> **STUDY MATERIAL**:
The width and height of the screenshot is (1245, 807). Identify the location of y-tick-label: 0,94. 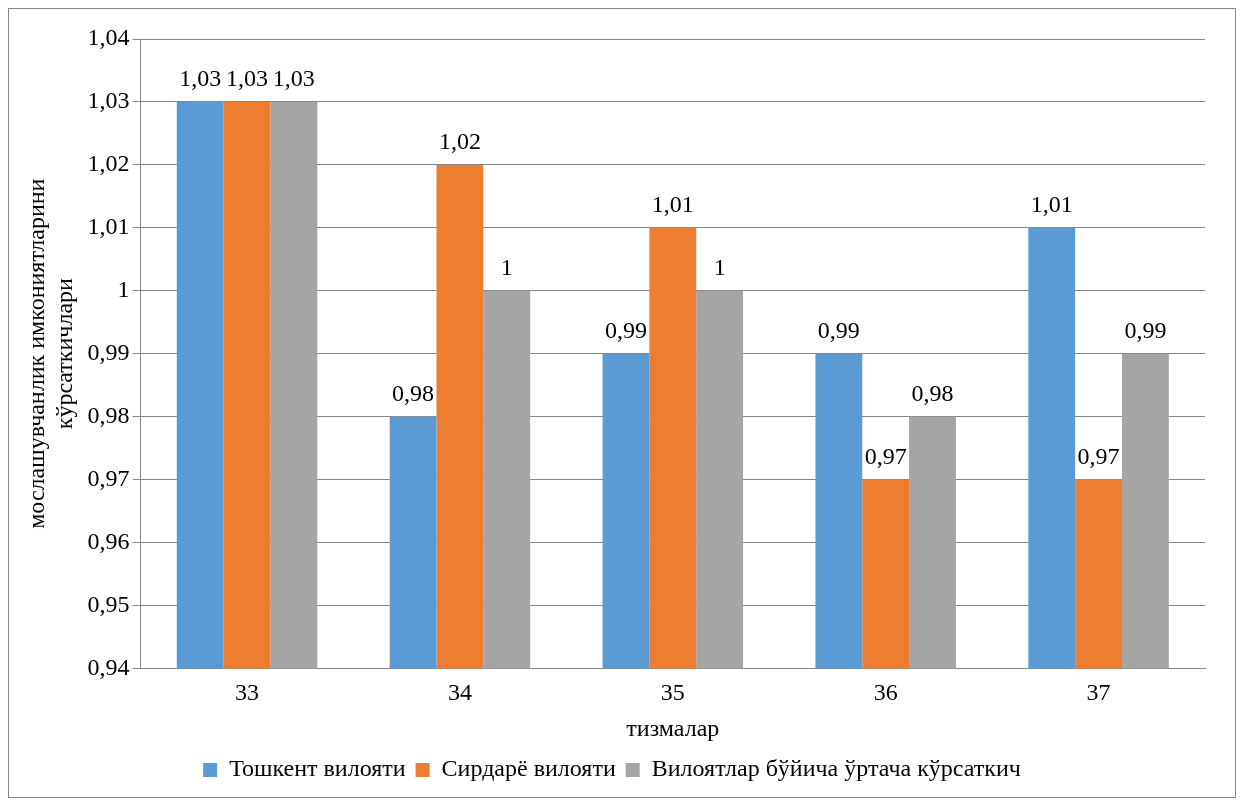
(108, 666).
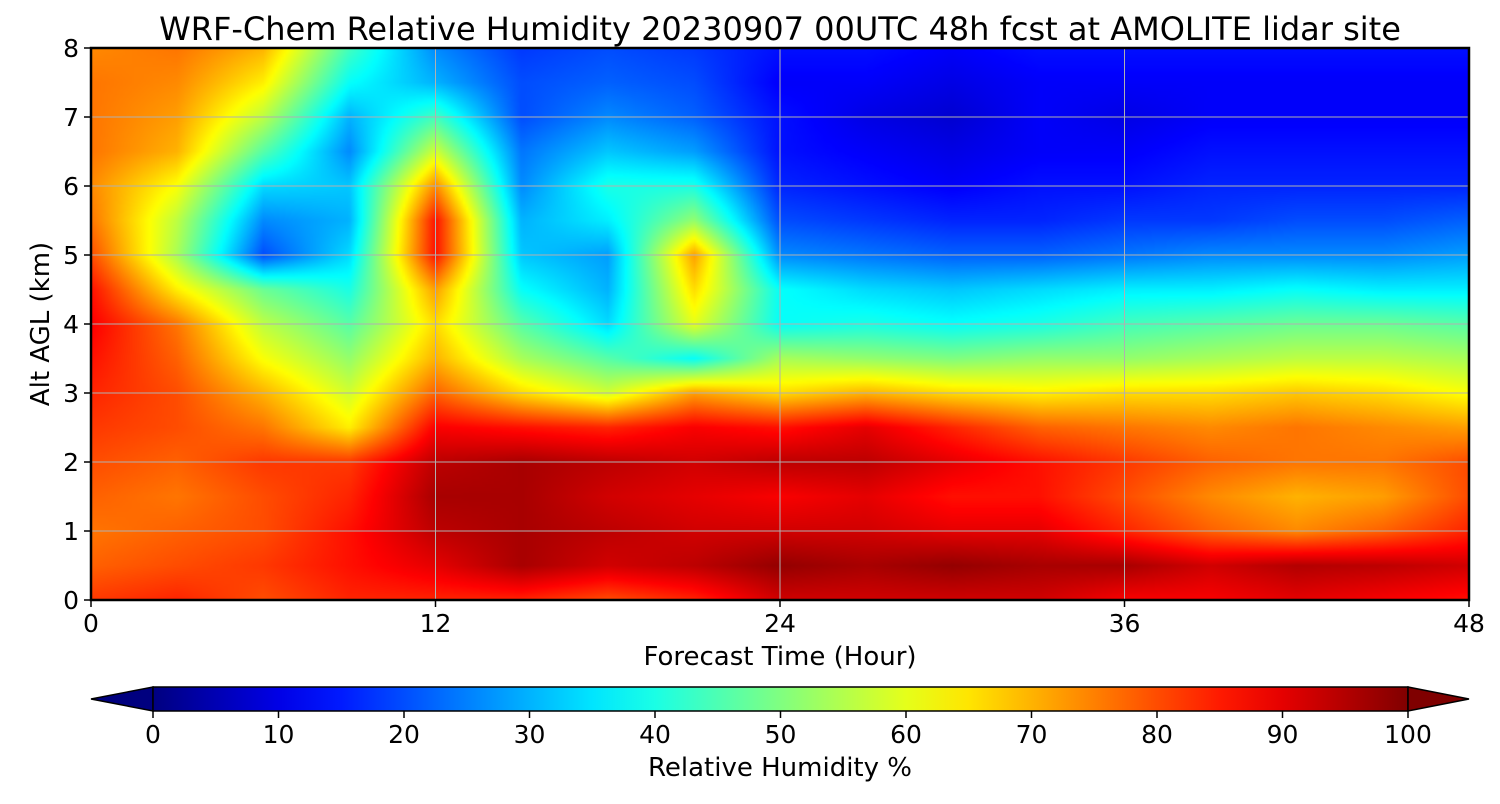 The height and width of the screenshot is (804, 1500). Describe the element at coordinates (71, 600) in the screenshot. I see `y-tick-label: 0` at that location.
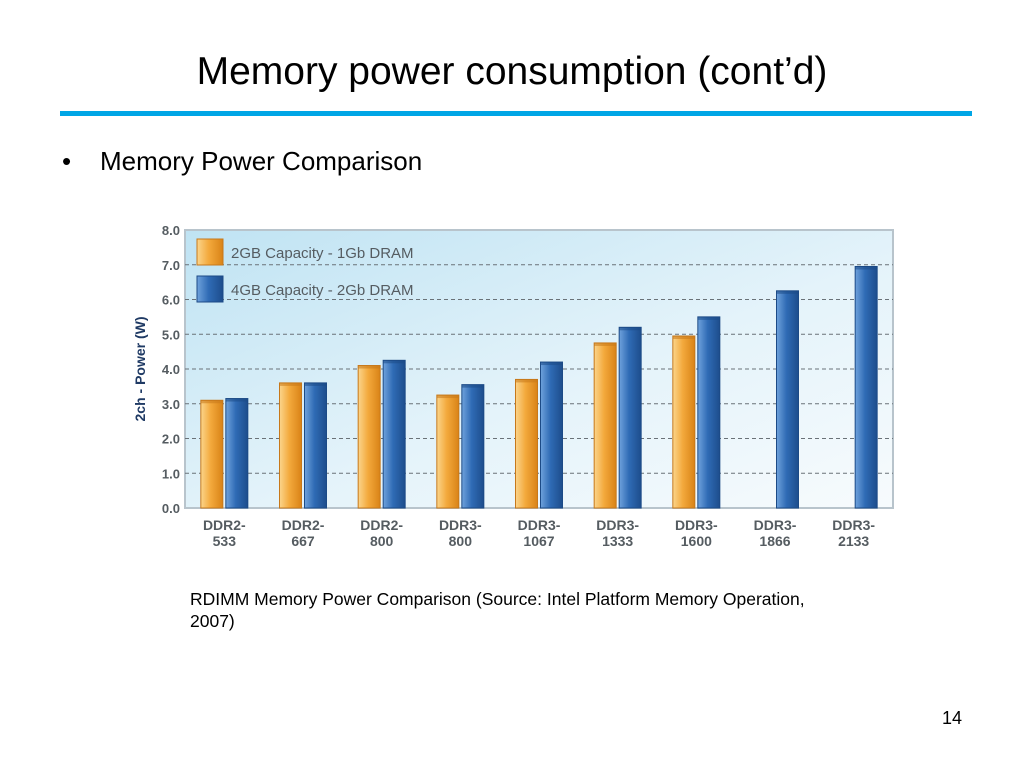  I want to click on y-tick-label: 8.0, so click(171, 230).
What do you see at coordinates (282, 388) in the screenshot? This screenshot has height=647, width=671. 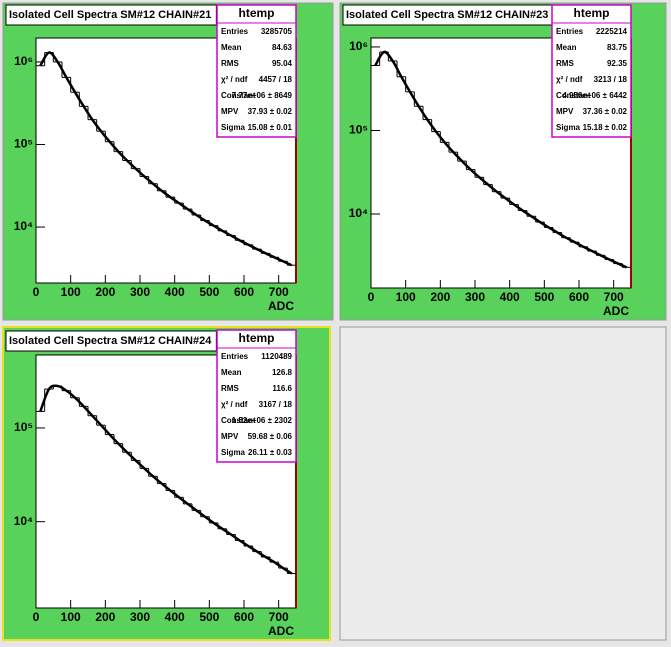 I see `stats-value: 116.6` at bounding box center [282, 388].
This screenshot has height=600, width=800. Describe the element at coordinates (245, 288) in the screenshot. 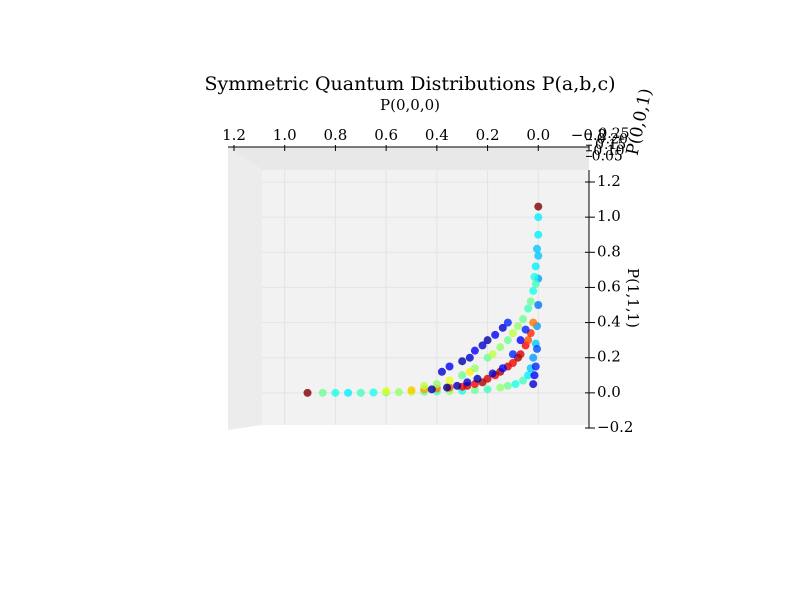

I see `side-pane` at that location.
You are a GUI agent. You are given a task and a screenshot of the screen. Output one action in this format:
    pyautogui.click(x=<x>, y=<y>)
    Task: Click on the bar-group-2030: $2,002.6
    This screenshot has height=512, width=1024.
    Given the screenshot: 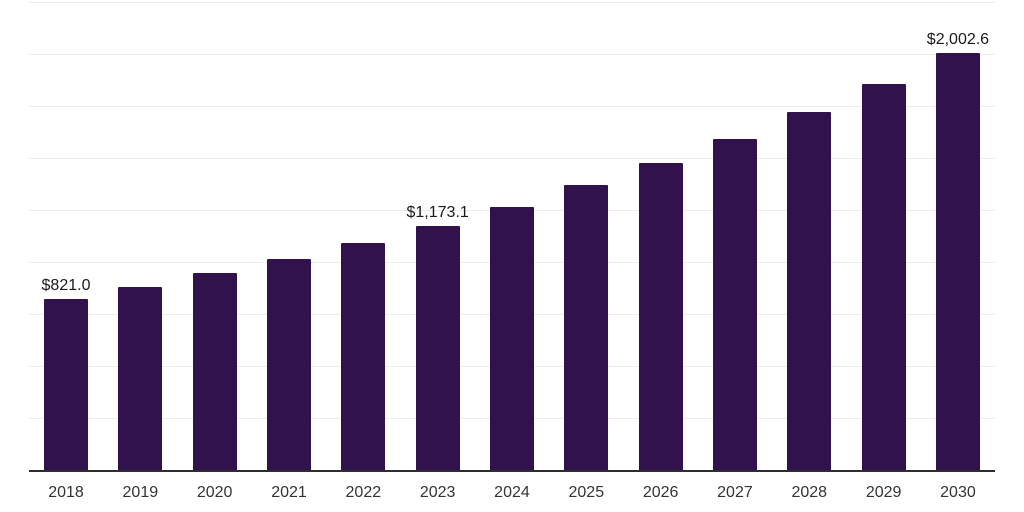 What is the action you would take?
    pyautogui.click(x=958, y=236)
    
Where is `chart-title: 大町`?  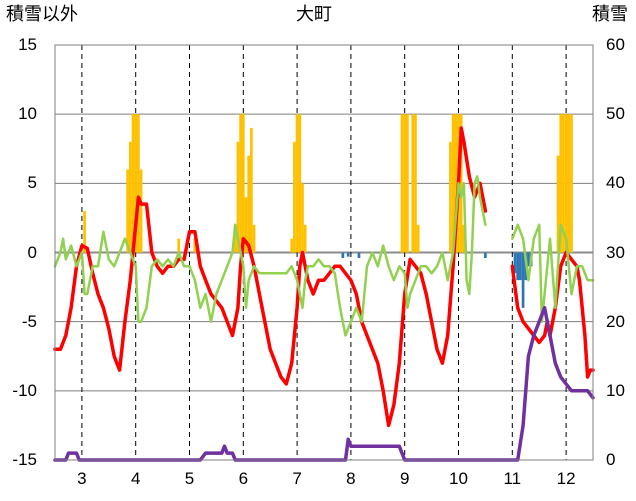 chart-title: 大町 is located at coordinates (314, 14).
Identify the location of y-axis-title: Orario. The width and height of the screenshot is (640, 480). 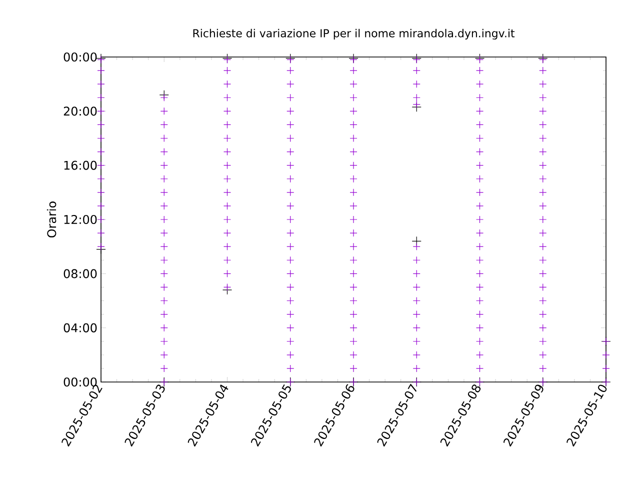
(51, 220).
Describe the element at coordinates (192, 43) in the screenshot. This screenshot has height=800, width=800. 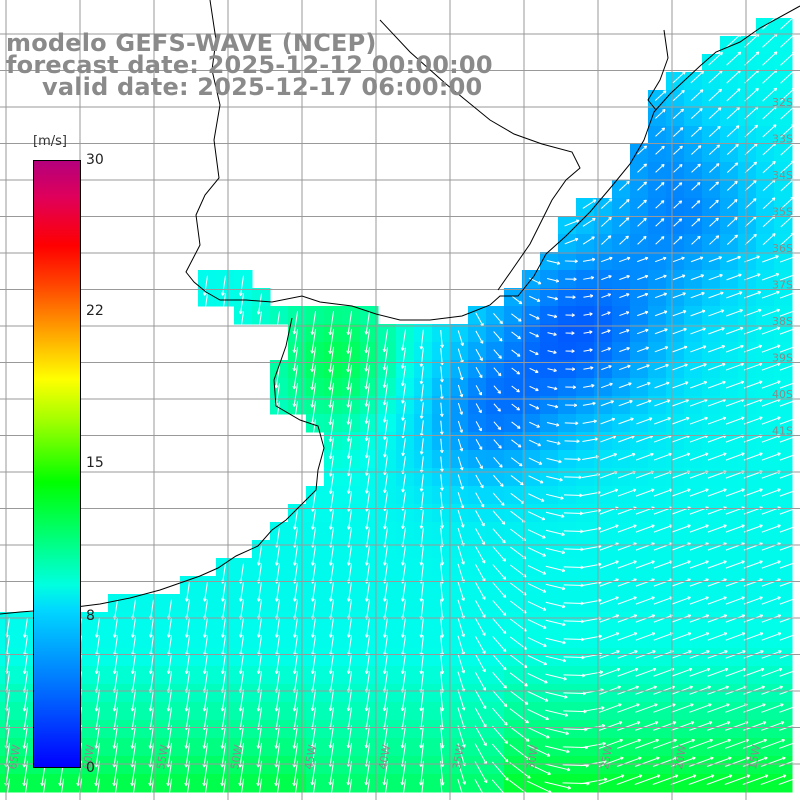
I see `title-model: modelo GEFS-WAVE (NCEP)` at that location.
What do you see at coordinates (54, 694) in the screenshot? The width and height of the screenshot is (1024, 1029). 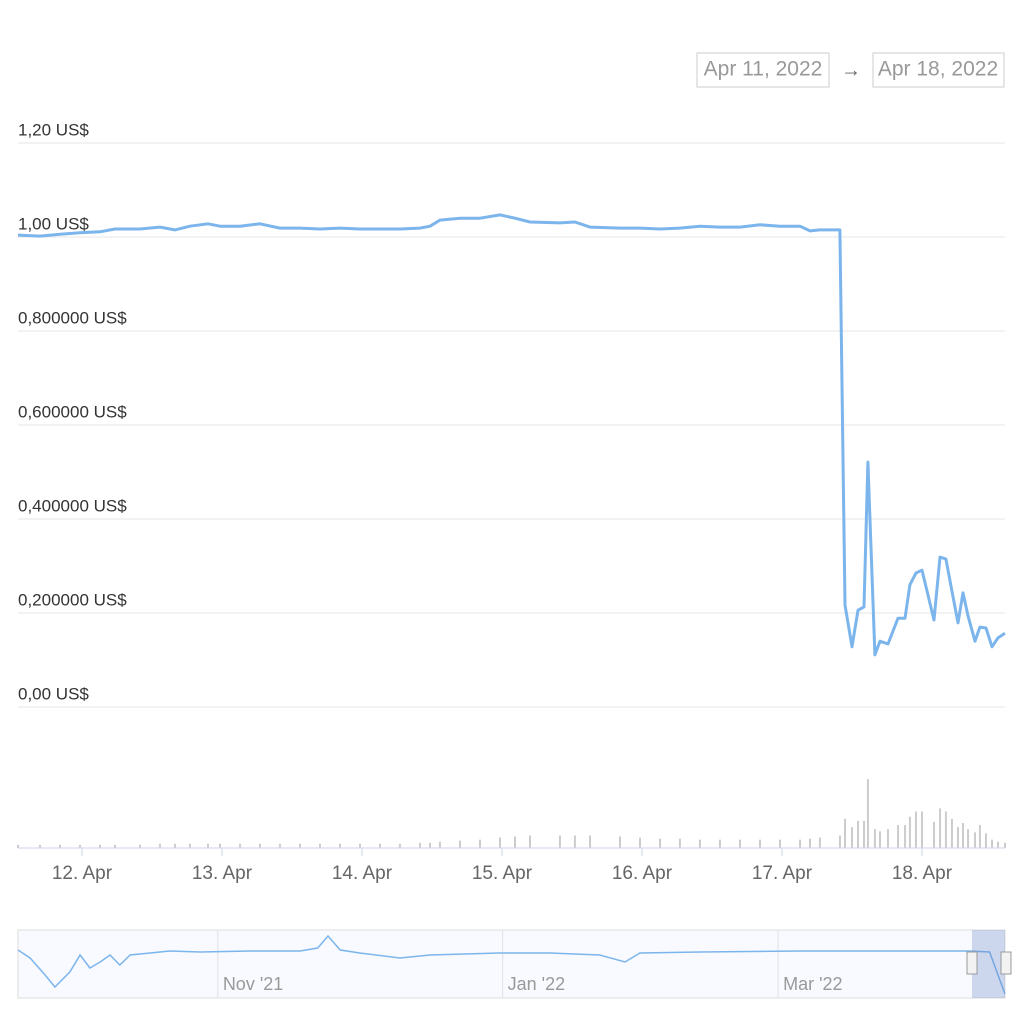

> **WORK REQUEST**: Starting at the line that has "Describe the element at coordinates (192, 43)" and continuing through the end of the listing, rewrite those lines with "screenshot" changed to "image" and everything else unchanged. Leave out the pictures.

> **REPLY TO THE TASK**:
Describe the element at coordinates (192, 43) in the image. This image has height=800, width=800. 
I see `title-model: modelo GEFS-WAVE (NCEP)` at that location.
What do you see at coordinates (54, 694) in the image? The width and height of the image is (1024, 1029). 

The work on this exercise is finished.